● **About this task**: Return each line of the listing that has the word "agent" in it.
※
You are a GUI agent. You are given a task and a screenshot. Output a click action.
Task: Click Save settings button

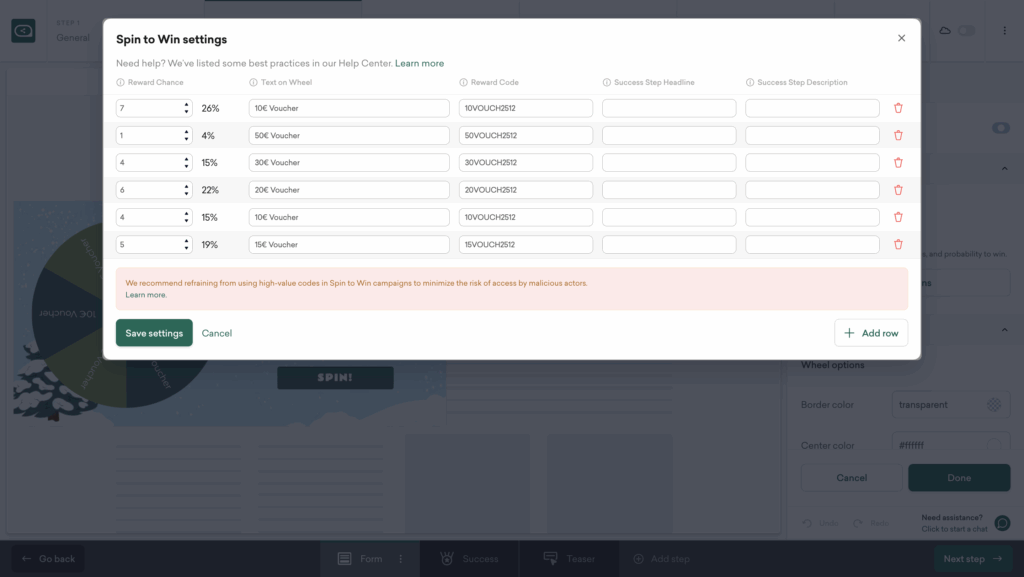click(x=154, y=333)
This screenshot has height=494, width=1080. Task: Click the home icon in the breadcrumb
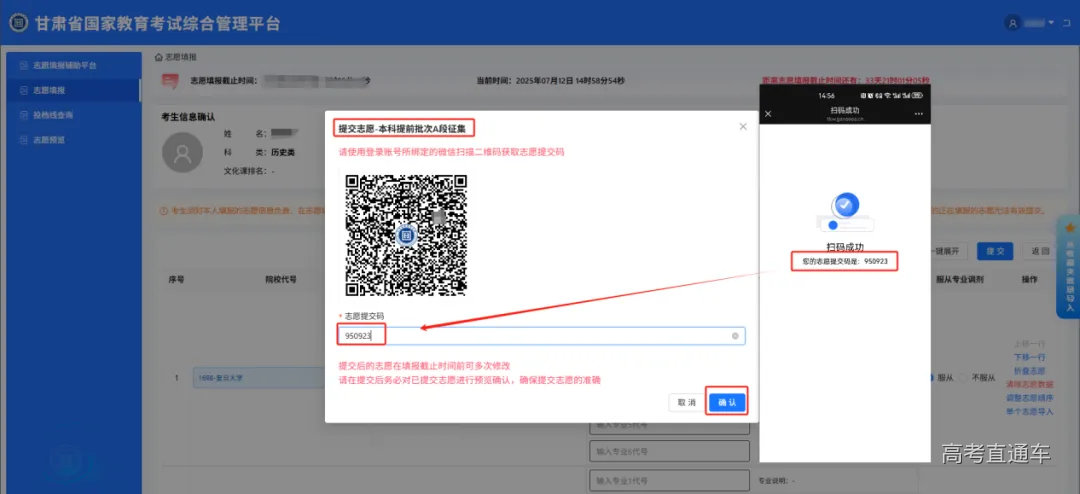[x=159, y=57]
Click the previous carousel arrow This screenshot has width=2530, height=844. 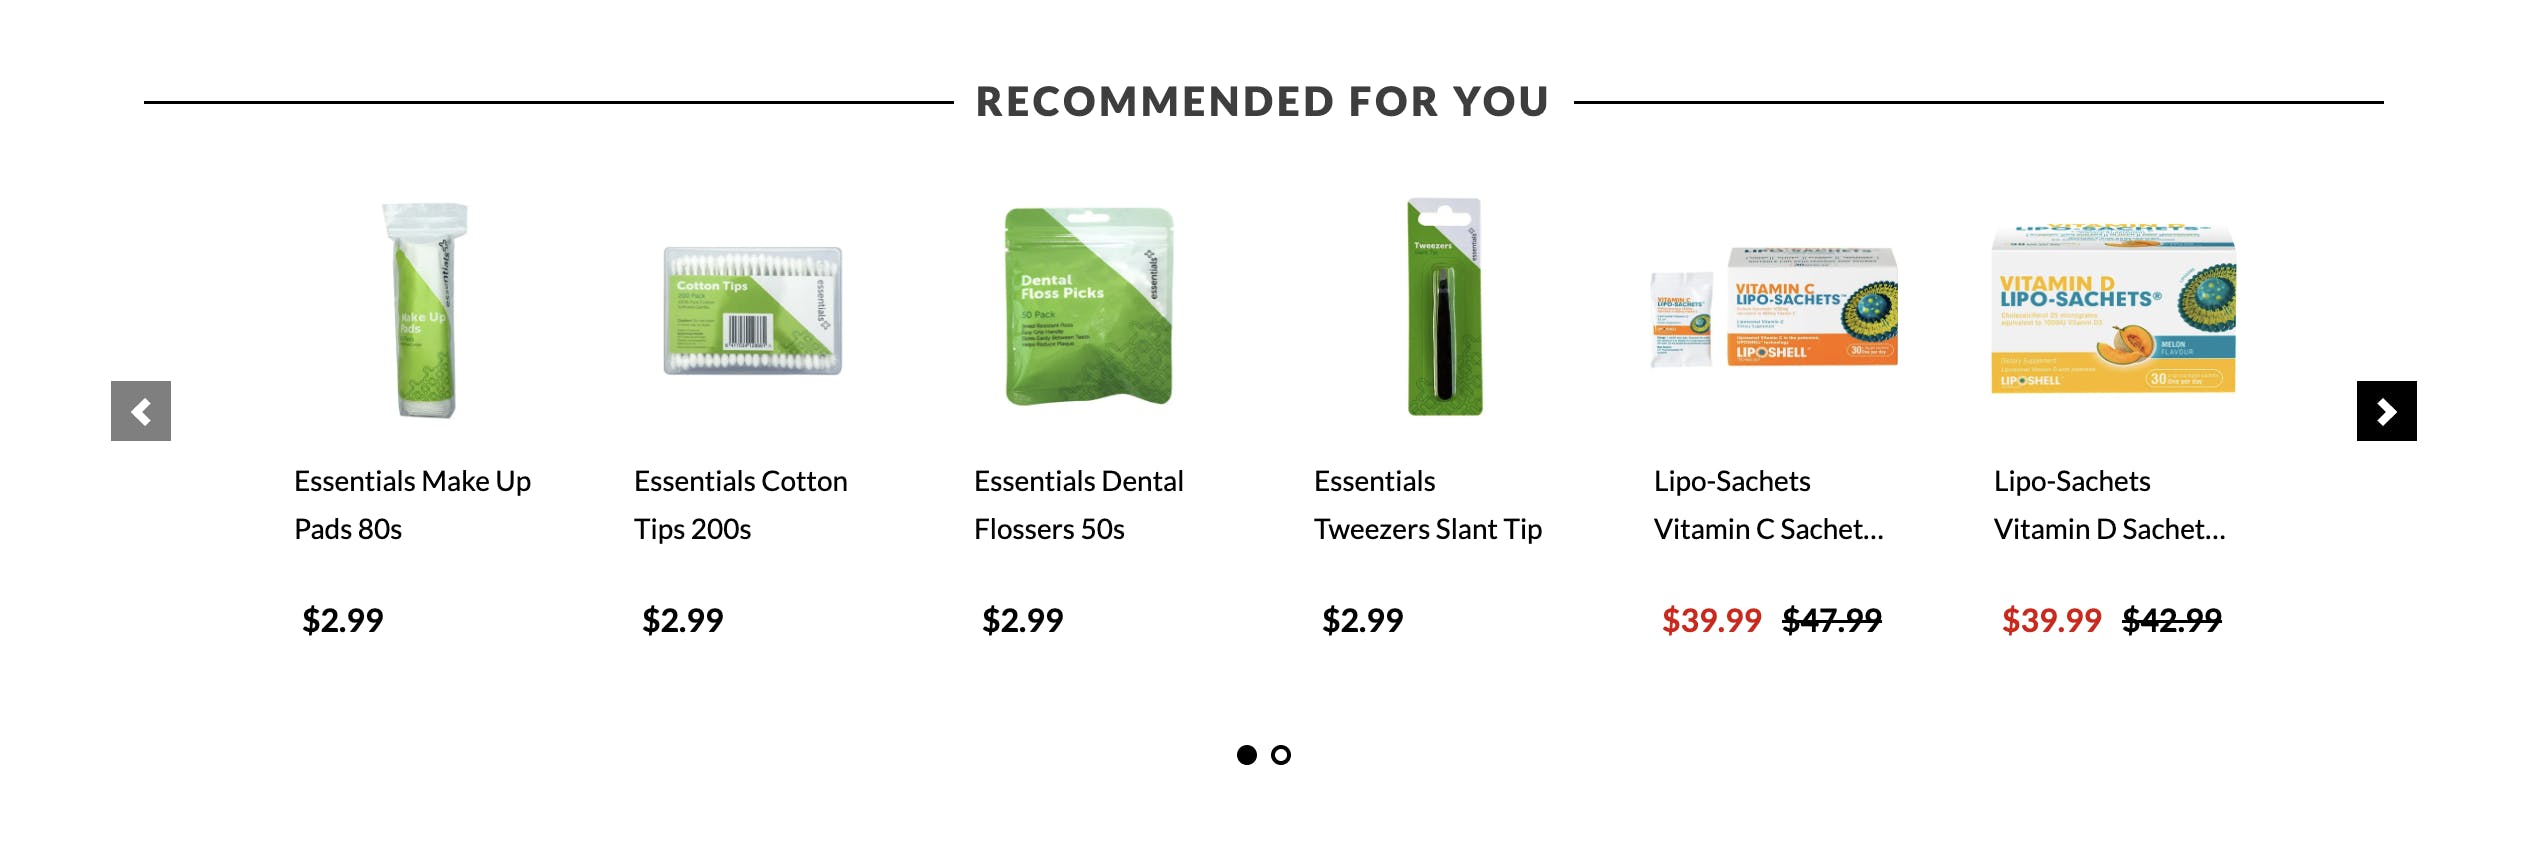coord(141,411)
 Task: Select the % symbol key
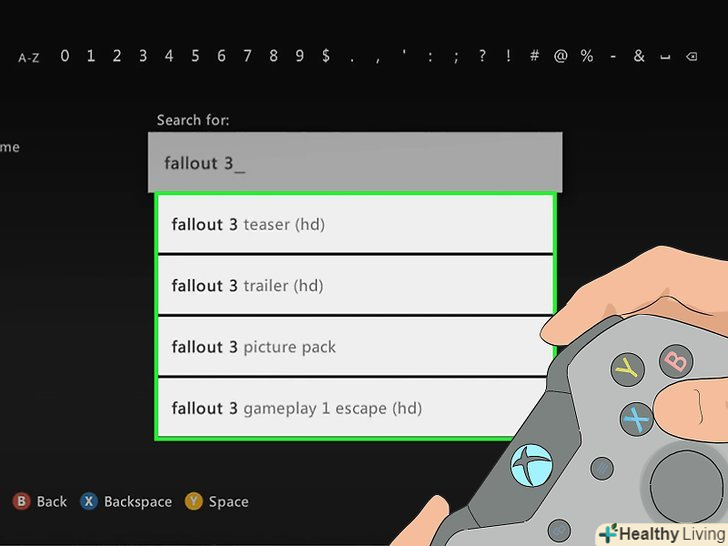[x=587, y=56]
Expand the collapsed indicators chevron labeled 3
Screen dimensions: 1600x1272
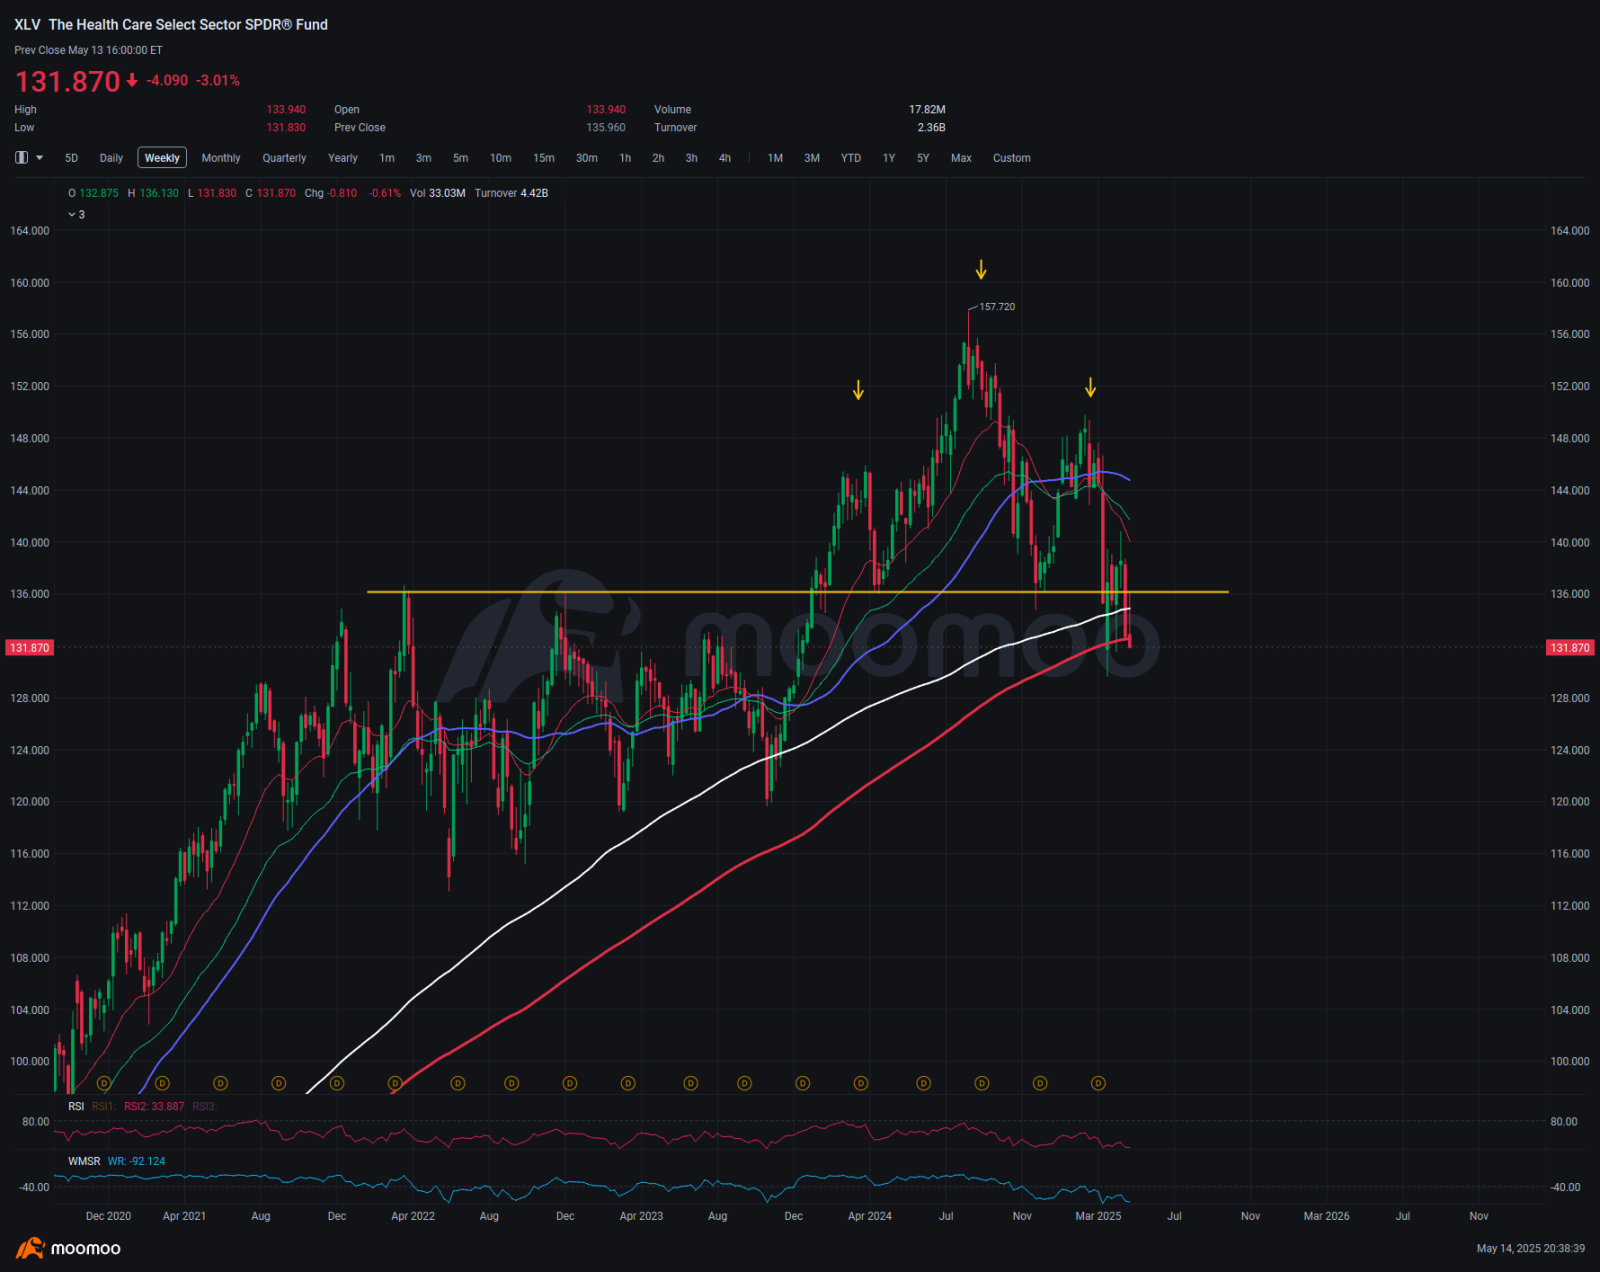[76, 214]
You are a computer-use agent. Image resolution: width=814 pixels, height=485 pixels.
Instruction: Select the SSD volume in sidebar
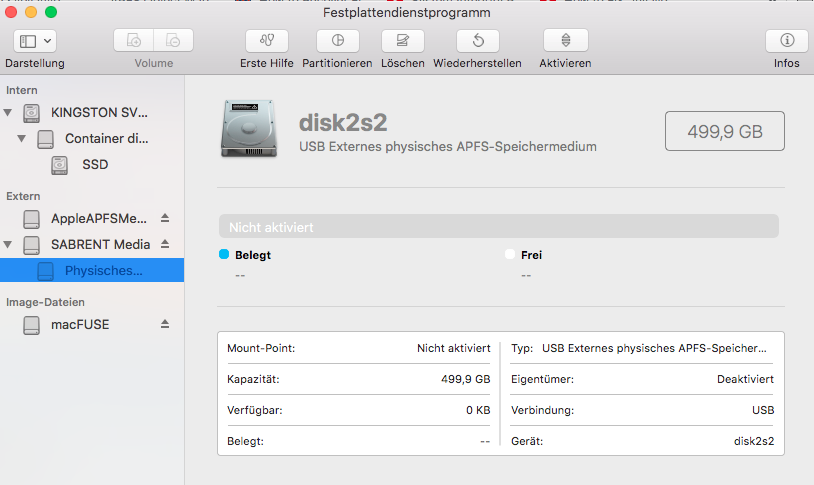[94, 164]
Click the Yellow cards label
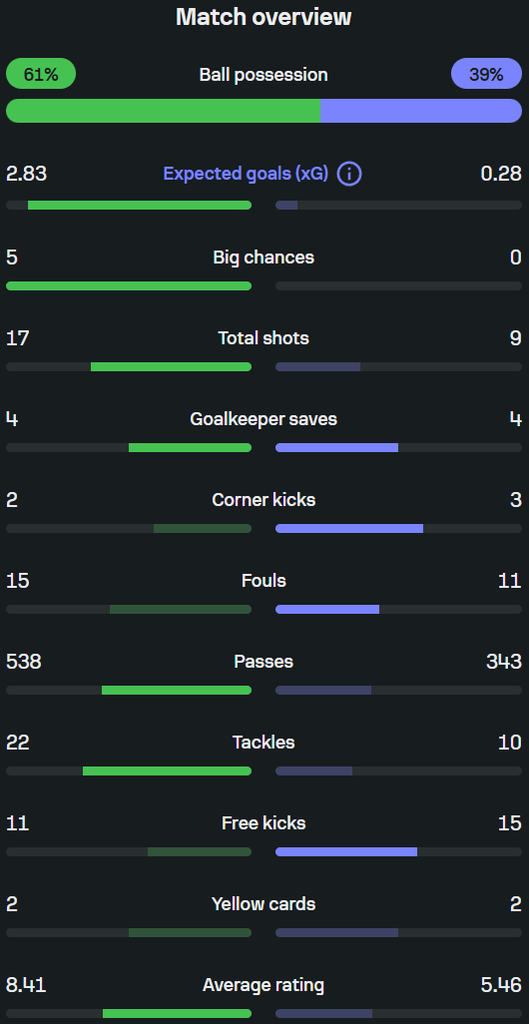529x1024 pixels. (264, 904)
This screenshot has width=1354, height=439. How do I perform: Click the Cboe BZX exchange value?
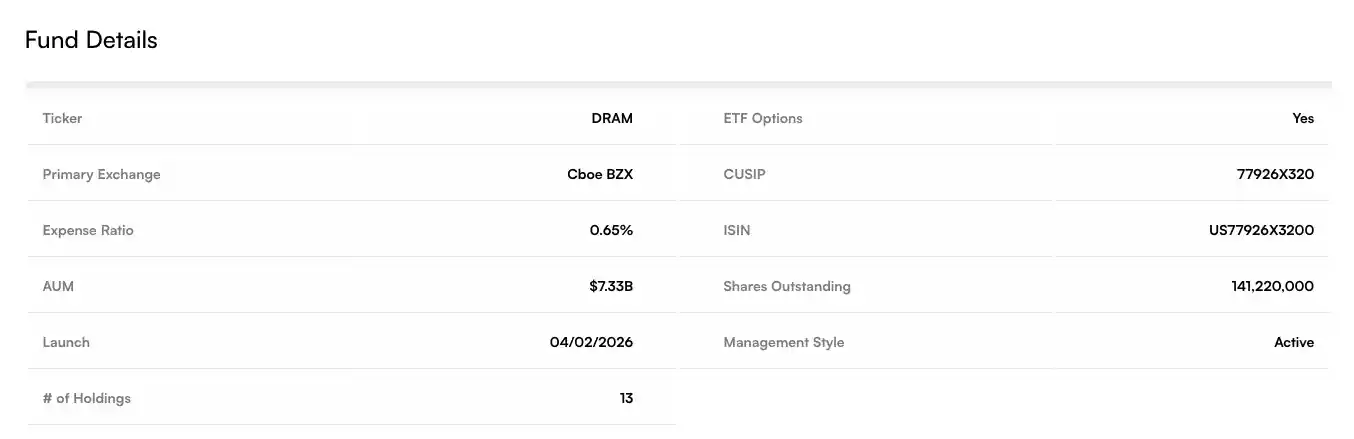600,174
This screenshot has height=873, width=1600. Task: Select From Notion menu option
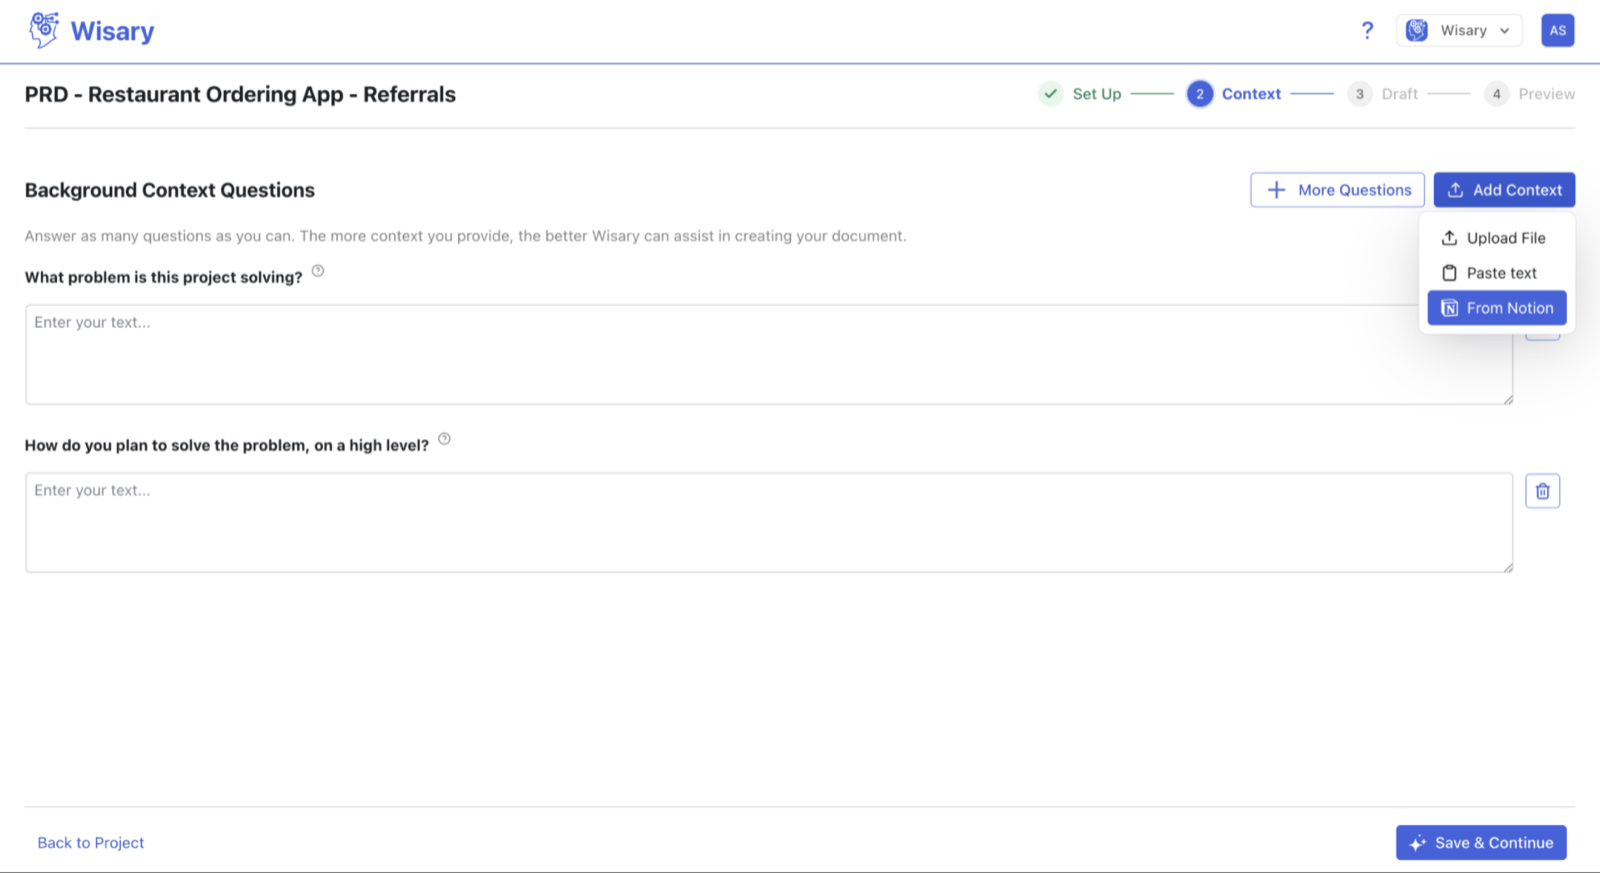tap(1496, 308)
※
● **Solution for this task**:
You are a GUI agent. You are given a task and a screenshot. Output a click action.
You are a computer-use agent. Image resolution: width=814 pixels, height=485 pixels.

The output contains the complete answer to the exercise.